Excerpt provided |

Why do some people shun `if`?

zxq9 zxq9@REDACTED
Sun Aug 15 06:48:39 CEST 2021

Hi, Michael.

On 2021/08/15 6:44, Michael P. wrote:
> I once stumbled over someone's Erlang style guide,
> they wanted no `if`.
> It was not very well explained why,
> Is if not merely "syntactic sugar" for
> a fun/0 with guarded clauses?

The main reason people dislike `if` is that it applies to boolean 
comparison situations where `case` provides for a much more interesting 
semantic for branching. `if` is most often best used in situations where 
you have a *range* of values you want to completely cover:

      X > Y -> do_something();
      X = Y -> do_something_else();
      Y < Y -> do_yet_another_thing()

This is *not* the same as a simpler boolean case

   case X > Y of
     true  -> foo();
     false -> bar()

`if` enables more complex ranges and the drop-through nature of the 
various clauses are occasionally very useful in reducing some evaluation 
of complex checks that tend to create even messier and more complex code 
to something easy to read.

Collected data |
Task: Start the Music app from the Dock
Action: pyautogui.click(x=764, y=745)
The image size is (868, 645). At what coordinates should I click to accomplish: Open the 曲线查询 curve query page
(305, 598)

Exercise aim |
Copy out the Erlang `if` post again, starting at "Why do some" and ending after "with guarded clauses?". Swap "syntactic sugar" for "shorthand". The listing isn't needed for anything here.

Expected answer |
Why do some people shun `if`?

zxq9 zxq9@REDACTED
Sun Aug 15 06:48:39 CEST 2021

Hi, Michael.

On 2021/08/15 6:44, Michael P. wrote:
> I once stumbled over someone's Erlang style guide,
> they wanted no `if`.
> It was not very well explained why,
> Is if not merely "shorthand" for
> a fun/0 with guarded clauses?